═════ Task inputs ═════

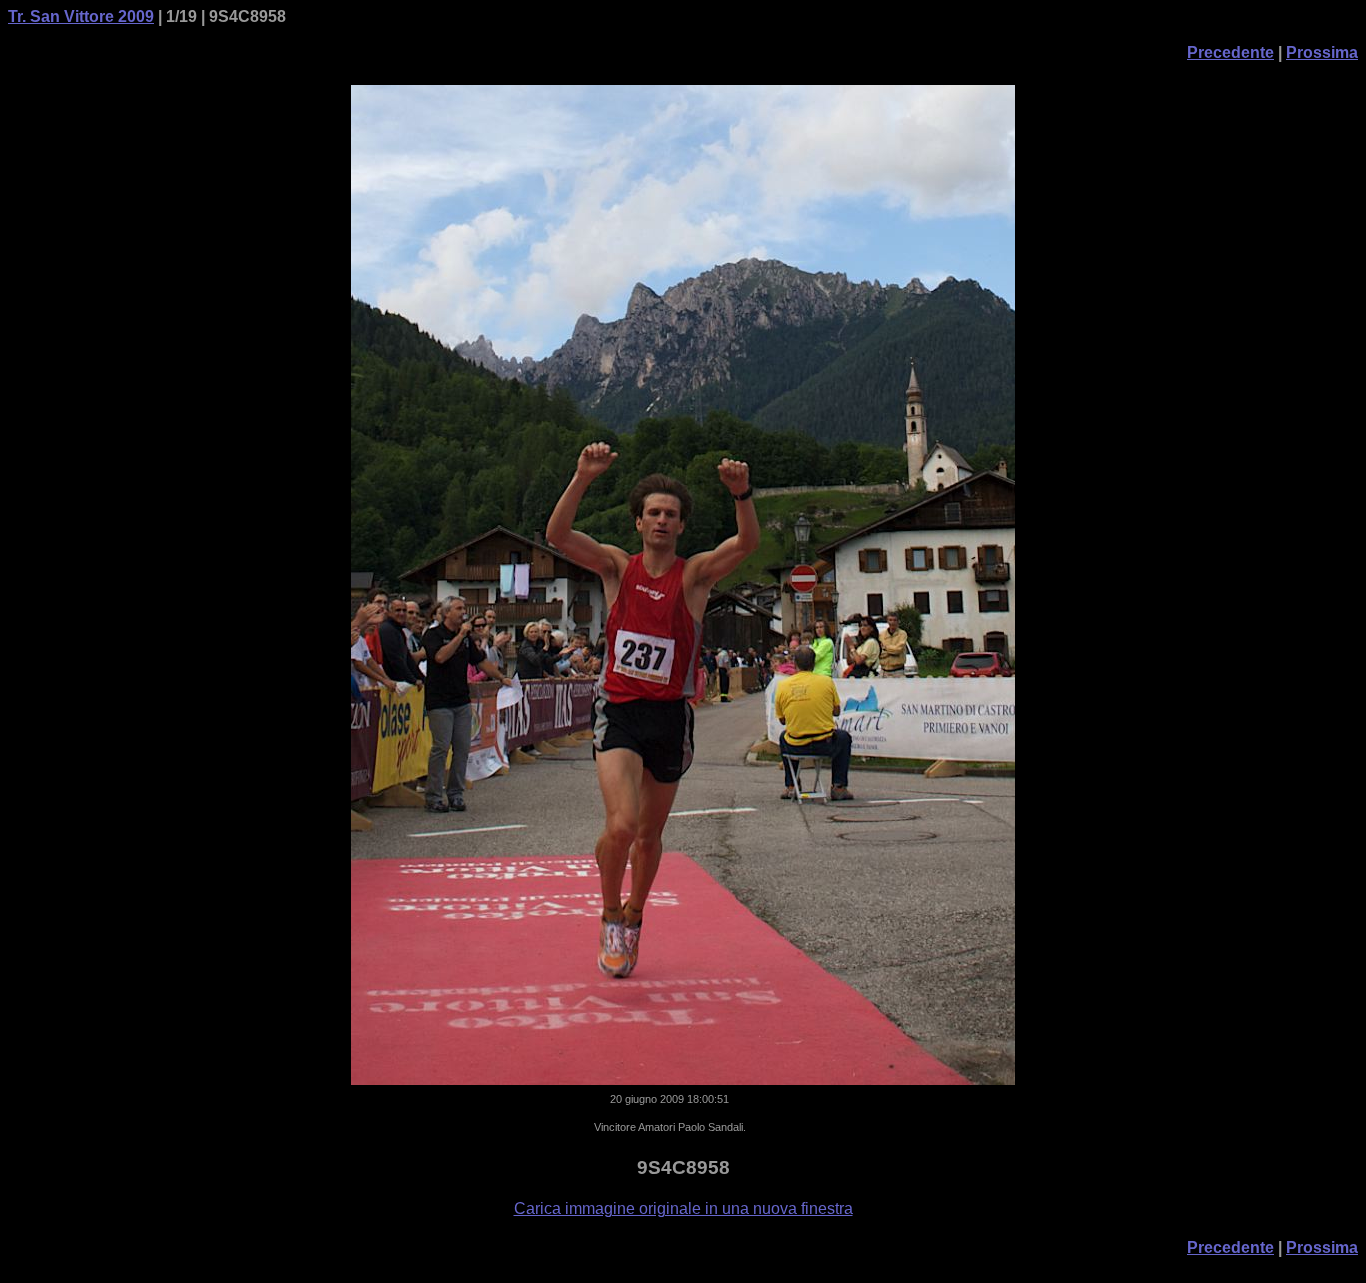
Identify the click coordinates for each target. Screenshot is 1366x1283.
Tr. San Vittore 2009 (81, 16)
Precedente (1230, 52)
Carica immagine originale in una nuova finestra (683, 1208)
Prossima (1322, 52)
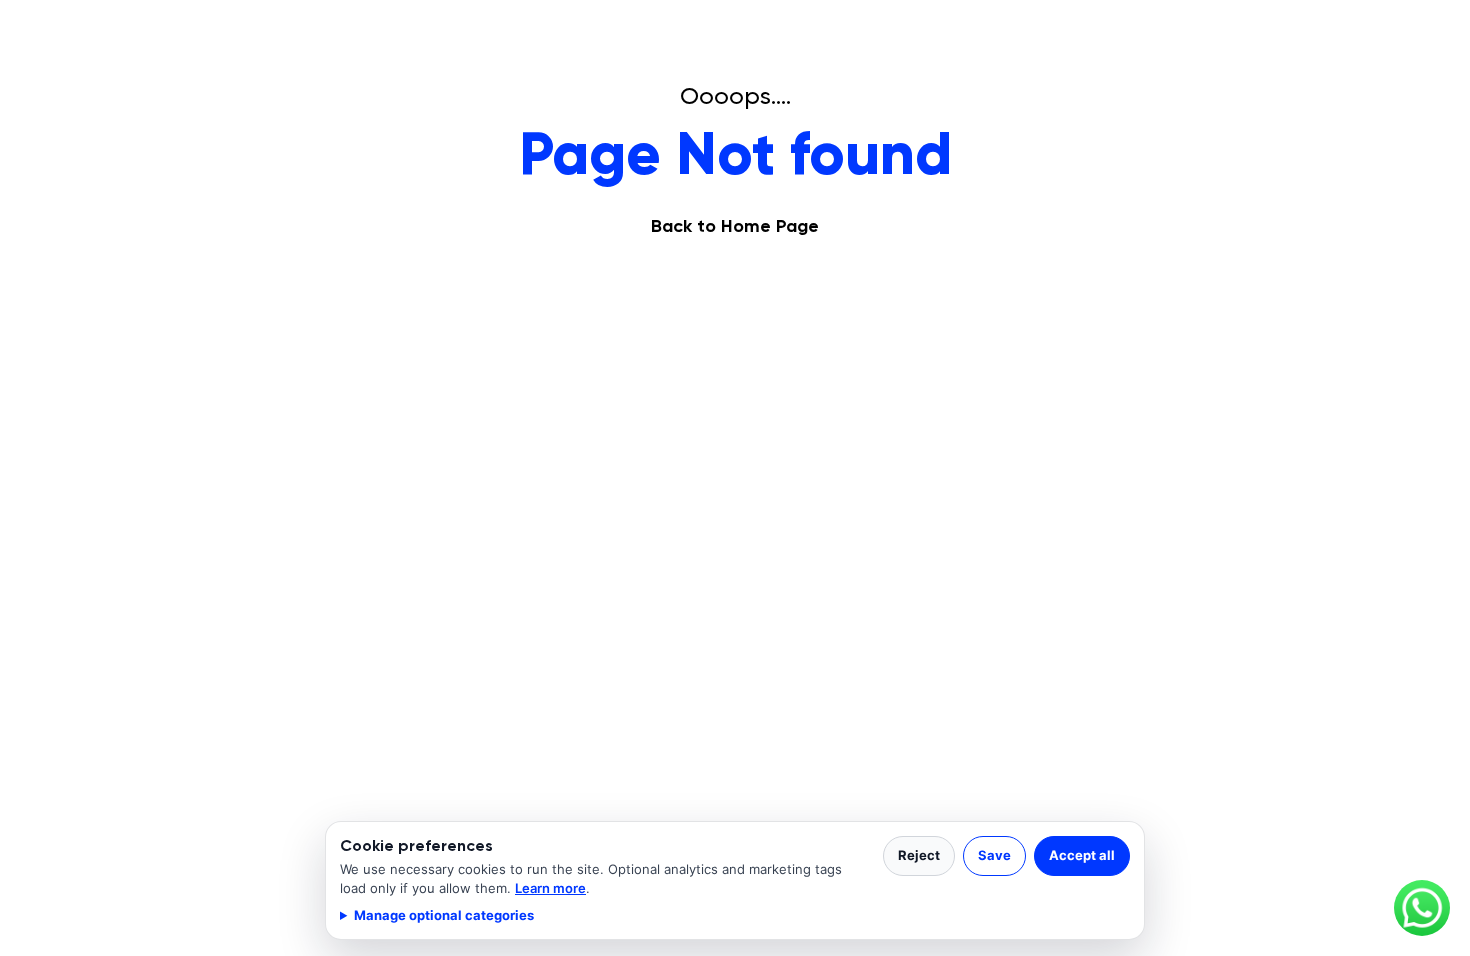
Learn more (550, 888)
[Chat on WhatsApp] (1422, 908)
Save (994, 855)
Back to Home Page (735, 226)
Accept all (1082, 855)
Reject (919, 855)
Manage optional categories (444, 915)
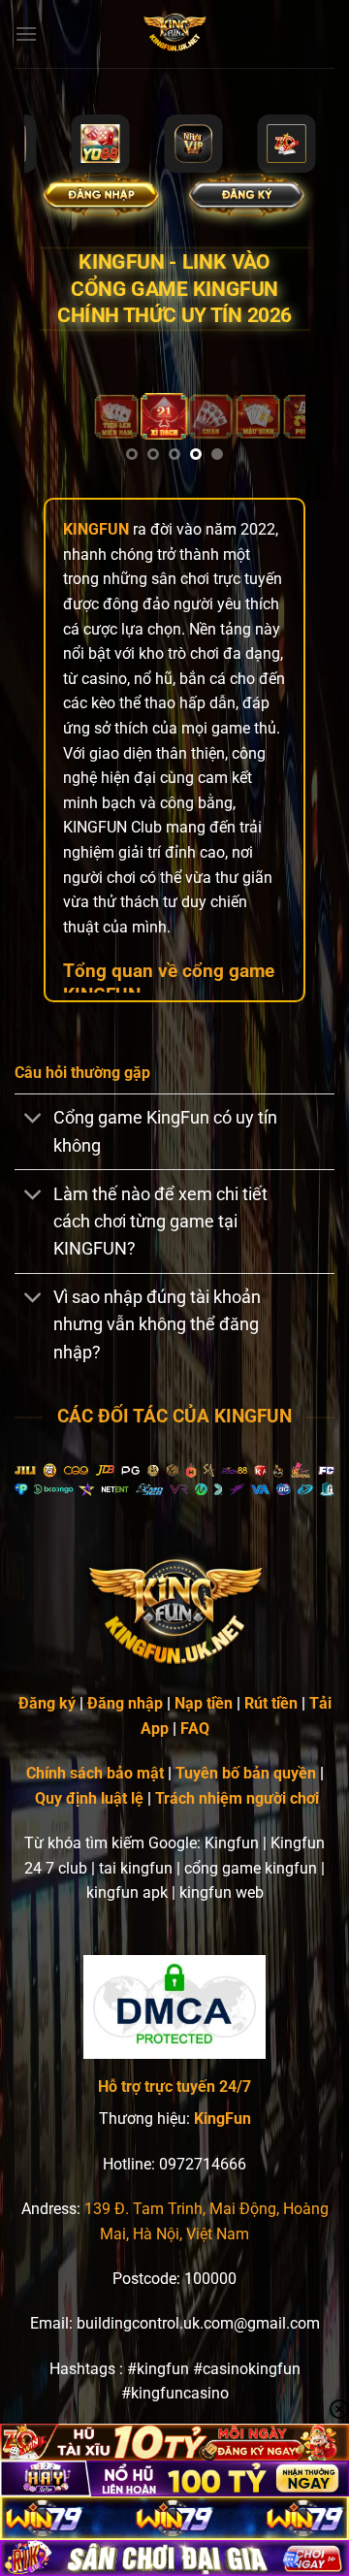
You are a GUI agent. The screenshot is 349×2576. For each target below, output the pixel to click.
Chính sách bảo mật (95, 1773)
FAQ (194, 1728)
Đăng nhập (125, 1703)
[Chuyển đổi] (33, 1120)
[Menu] (26, 33)
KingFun (222, 2118)
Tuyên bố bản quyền (245, 1773)
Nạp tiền (203, 1703)
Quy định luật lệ (89, 1798)
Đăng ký (47, 1703)
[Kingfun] (174, 34)
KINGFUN (96, 529)
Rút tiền (271, 1703)
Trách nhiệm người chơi (237, 1798)
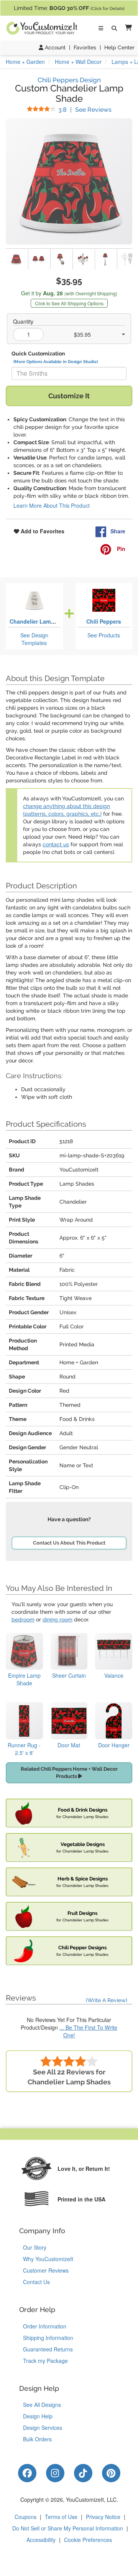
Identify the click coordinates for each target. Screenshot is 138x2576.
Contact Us (36, 2282)
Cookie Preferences (88, 2539)
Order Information (44, 2326)
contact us (56, 844)
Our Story (34, 2247)
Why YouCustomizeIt (48, 2259)
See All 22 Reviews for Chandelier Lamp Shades (69, 2077)
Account (54, 47)
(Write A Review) (106, 2000)
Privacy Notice (103, 2517)
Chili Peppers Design (69, 80)
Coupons (25, 2517)
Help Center (119, 47)
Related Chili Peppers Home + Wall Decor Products (69, 1772)
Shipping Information (48, 2337)
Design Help (38, 2416)
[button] (127, 28)
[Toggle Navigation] (101, 28)
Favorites (85, 47)
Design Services (42, 2427)
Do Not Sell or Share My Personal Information (67, 2528)
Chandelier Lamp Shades (42, 621)
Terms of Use (61, 2517)
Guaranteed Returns (48, 2349)
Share (117, 531)
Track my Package (45, 2360)
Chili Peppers (103, 621)
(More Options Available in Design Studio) (55, 361)
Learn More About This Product (51, 505)
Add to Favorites (41, 531)
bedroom (23, 1619)
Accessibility (41, 2539)
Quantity (23, 321)
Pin (120, 548)
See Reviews (85, 109)
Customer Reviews (46, 2270)
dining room (57, 1619)
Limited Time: (69, 8)
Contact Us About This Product (69, 1543)
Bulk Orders (37, 2439)
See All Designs (42, 2404)
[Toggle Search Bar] (114, 28)
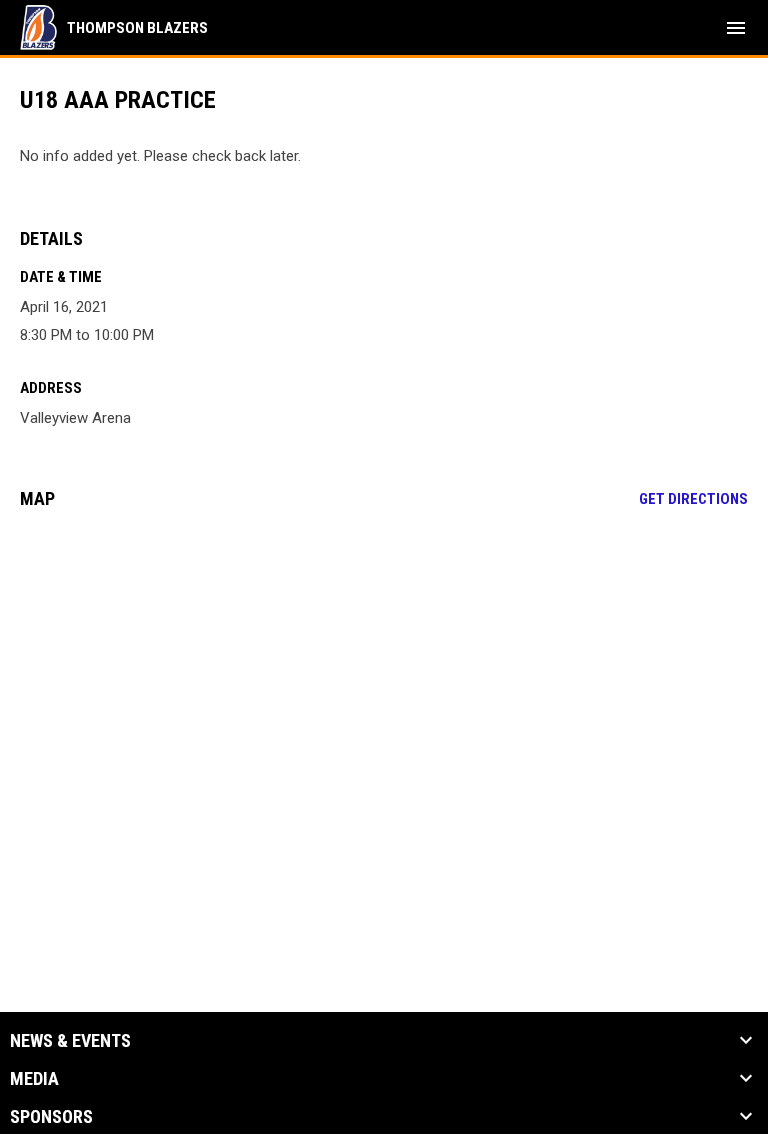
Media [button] (34, 1079)
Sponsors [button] (51, 1117)
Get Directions (693, 499)
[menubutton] (736, 28)
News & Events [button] (70, 1041)
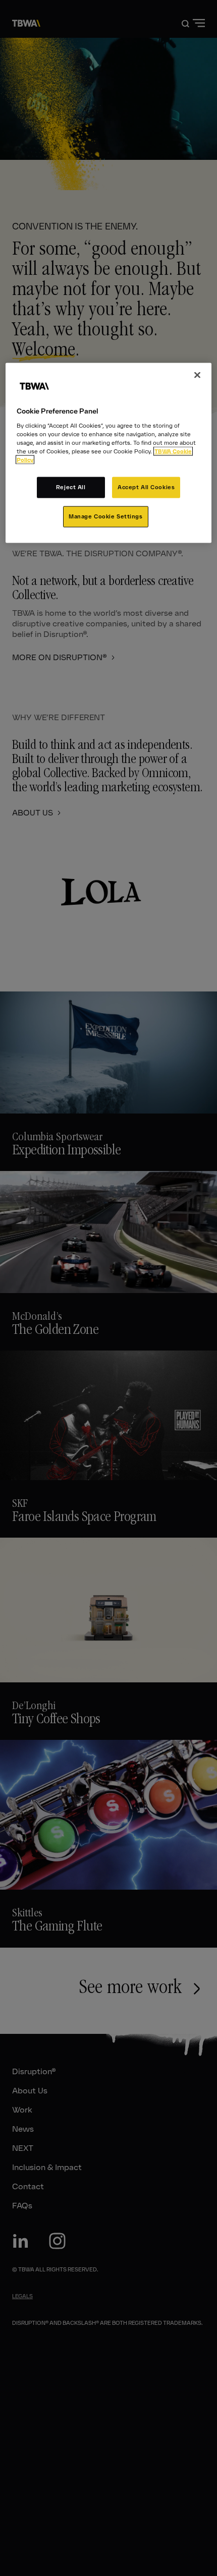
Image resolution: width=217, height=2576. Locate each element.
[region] (109, 453)
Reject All (71, 487)
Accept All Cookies (146, 487)
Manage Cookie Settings (106, 516)
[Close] (197, 375)
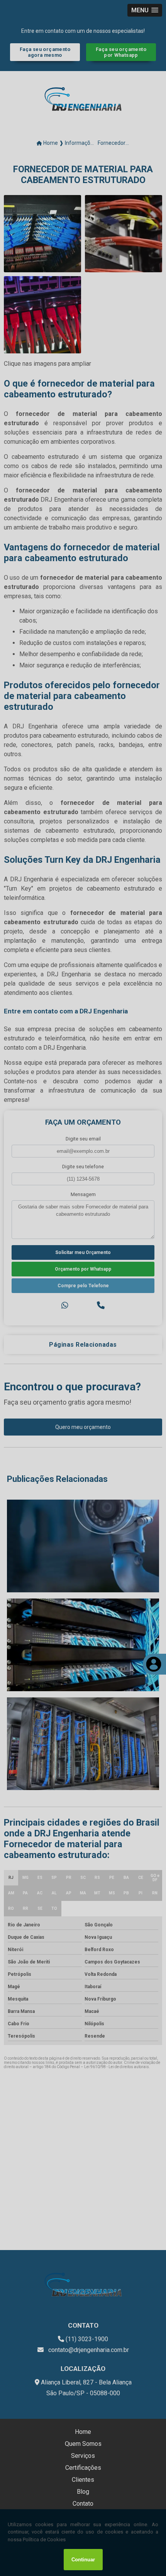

═════

Problem details:
Please report every line of the records above that contains the word "Shades".

Solution:
See All 22 Reviews for Chandelier Lamp Shades (69, 2077)
Chandelier Lamp Shades (42, 621)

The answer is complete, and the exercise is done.